Apple, Nvidia, and the Rest of Big Tech Have Been Winners. Now It’s Time for the S&P 500’s Other 493 Stocks.

It’s a lopsided world. Stock markets are a seesaw with the so-called Magnificent Seven on one side and everything else on the other side. That presents a “once in a generation opportunity” in everything except those companies, says Richard Bernstein Advisors.

The seven big tech firms—Apple (ticker: AAPL), Amazon.com (AMZN), Google parent Alphabet (GOOGL), Facebook parent Meta Platforms (META), Microsoft (MSFT), Nvidia (NVDA), and Tesla (TSLA)—have played an outsize role in this year’s stock market rally. The S&P 500 (SPX) has delivered total returns of more than 13% this year, but If you remove the shares of the seven, the index is about flat.

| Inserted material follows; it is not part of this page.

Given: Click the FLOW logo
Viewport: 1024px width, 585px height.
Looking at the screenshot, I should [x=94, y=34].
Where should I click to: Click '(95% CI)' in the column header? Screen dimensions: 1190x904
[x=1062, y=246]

Most investors favor the high side of the seesaw with the seven stocks, RBA said in a recent note. The firm’s portfolios, however, “are squarely positioned” on the other side.

“People like the seven stocks simply because the stocks are going up, not that there’s any fundamental reason behind them,” Richard Bernstein, RBA’s CEO and chief investment officer, told Barron’s. “That says that there’s got to be opportunities elsewhere.”

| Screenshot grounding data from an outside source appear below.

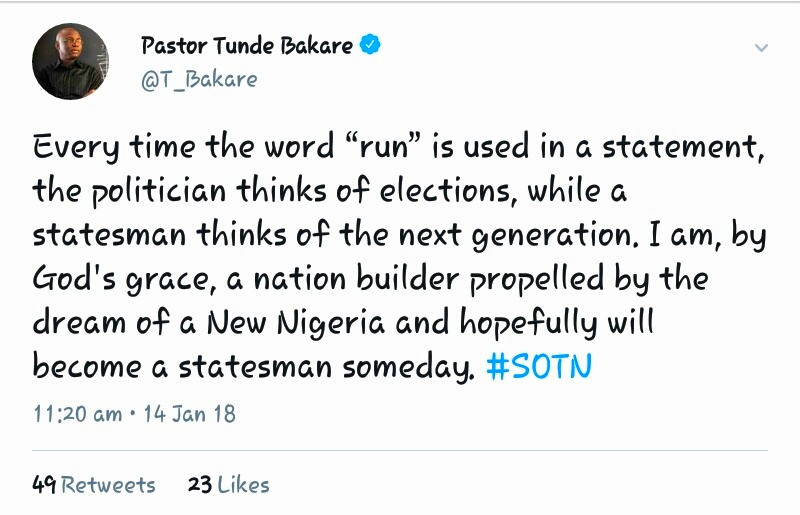This screenshot has width=800, height=515.
Task: Visit the @T_Bakare handle
Action: point(199,79)
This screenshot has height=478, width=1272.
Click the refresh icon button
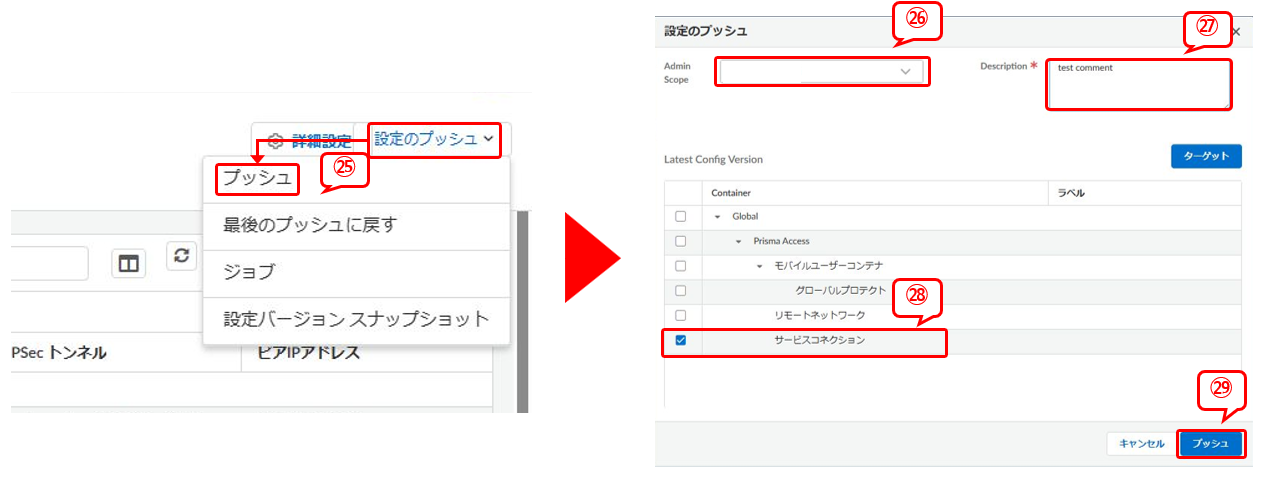[x=180, y=256]
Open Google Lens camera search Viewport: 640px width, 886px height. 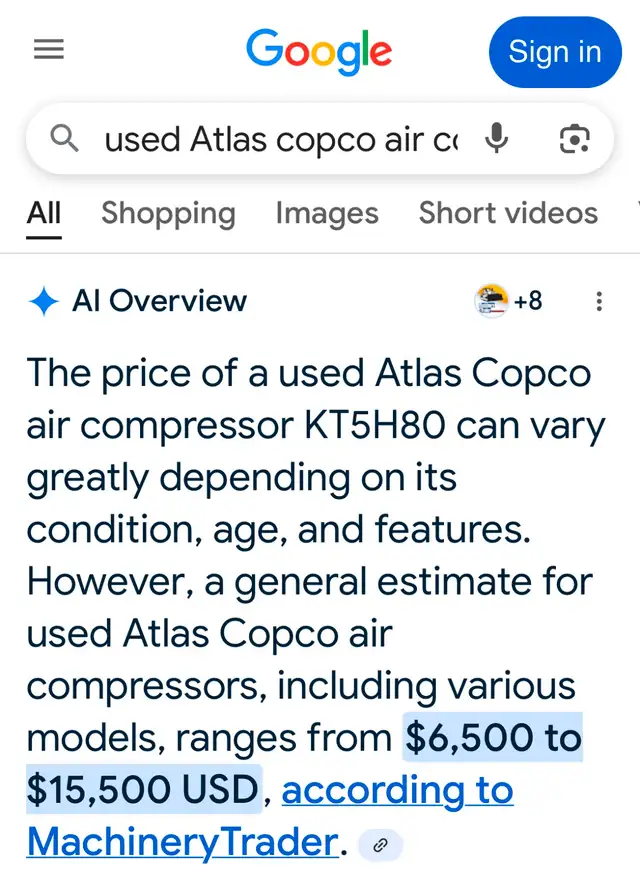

He said people laugh when he quips that he likes everything that’s not the Magnificent Seven, adding: “That’s not quite true, but it’s not that far off.”

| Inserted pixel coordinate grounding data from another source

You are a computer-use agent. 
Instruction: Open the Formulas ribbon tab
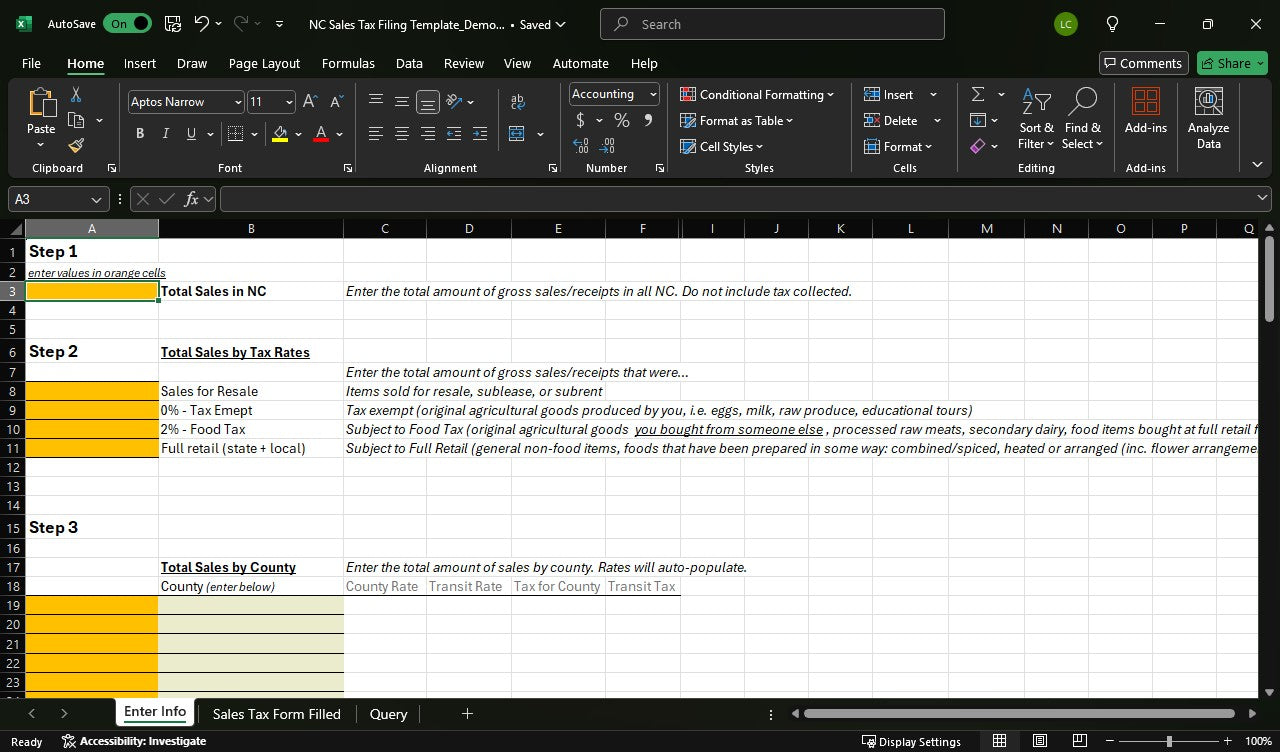[348, 63]
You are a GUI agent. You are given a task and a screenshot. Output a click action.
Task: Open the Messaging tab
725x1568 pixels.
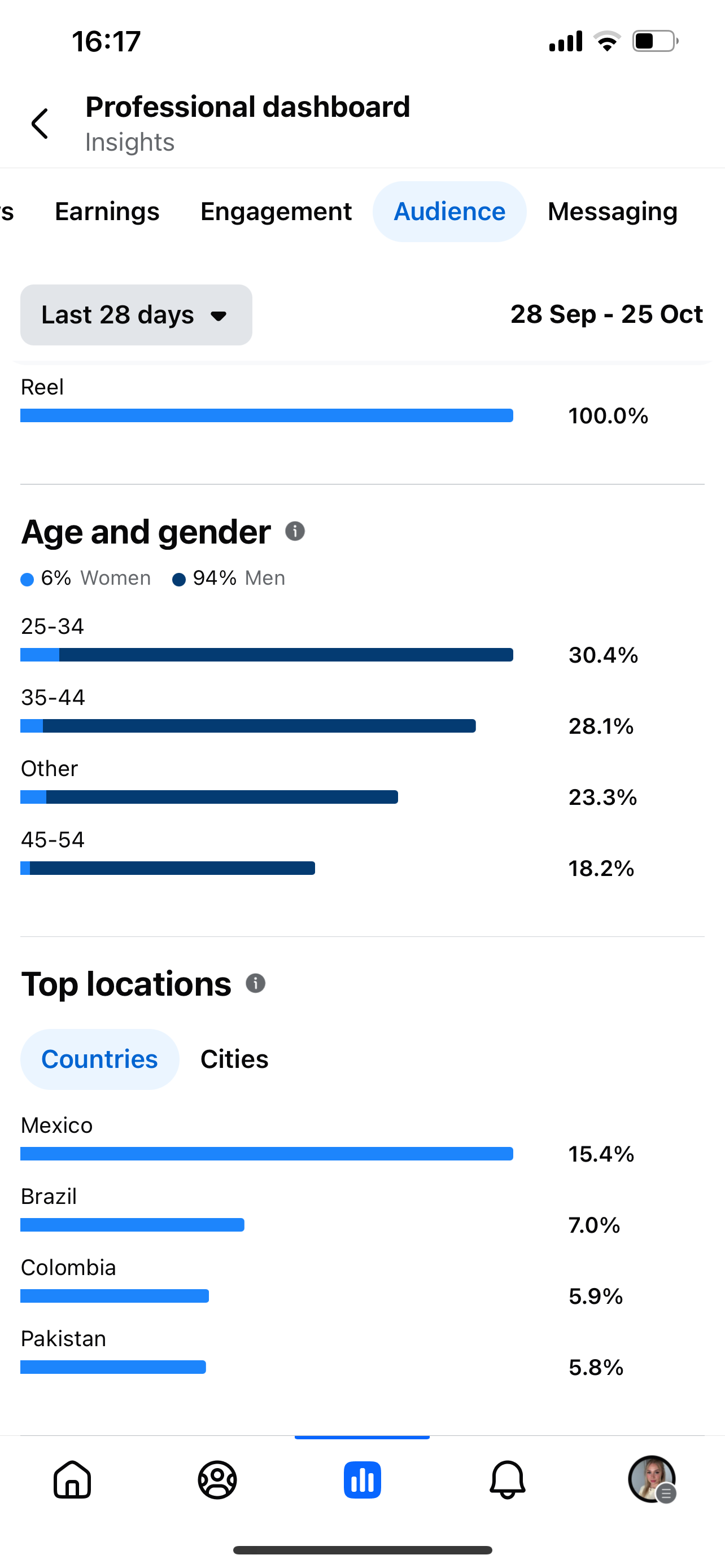pos(613,212)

Bernstein said the firm’s research shows that narrow markets are economically justified when growth is scarce, such as during a profits recession, because investors gravitate toward the fewer companies that can produce substantial growth. The narrow leadership of the Magnificent Seven could be justified if growth was very scarce. The problem is that it isn’t.

In fact, corporate profits are accelerating and the overall economy looks set to remain quite healthy, according to RBA, which manages more than $15 billion using global macro-based strategies and investing primarily in exchange-traded funds. 

Its ETF strategies are available at several of the larger broker-dealer platforms and aren’t sold directly to retail investors.

RBA screened U.S. companies for those with earnings growth of 25% or more. More than 130 companies passed the screen, but only one was from the group of Magnificent Seven and ranked 111th. 

That suggests “there is nothing particularly magnificent about the Magnificent Seven,” the firm said. “Such narrow leadership seems totally unjustified and their extreme valuations suggest a once-in-a-generation opportunity in virtually anything other than those seven stocks.”

The Magnificent Seven are trading at an average price-to-earnings ratio of 41, compared with the equal-weighted S&P 500’s P/E of 15, according to RBA.

“There have been many studies that show long-term returns are a function of valuation,” said Bernstein. “I always point out to people, it’s probably not a good idea to go through life paying Bentley prices for Volkswagens.”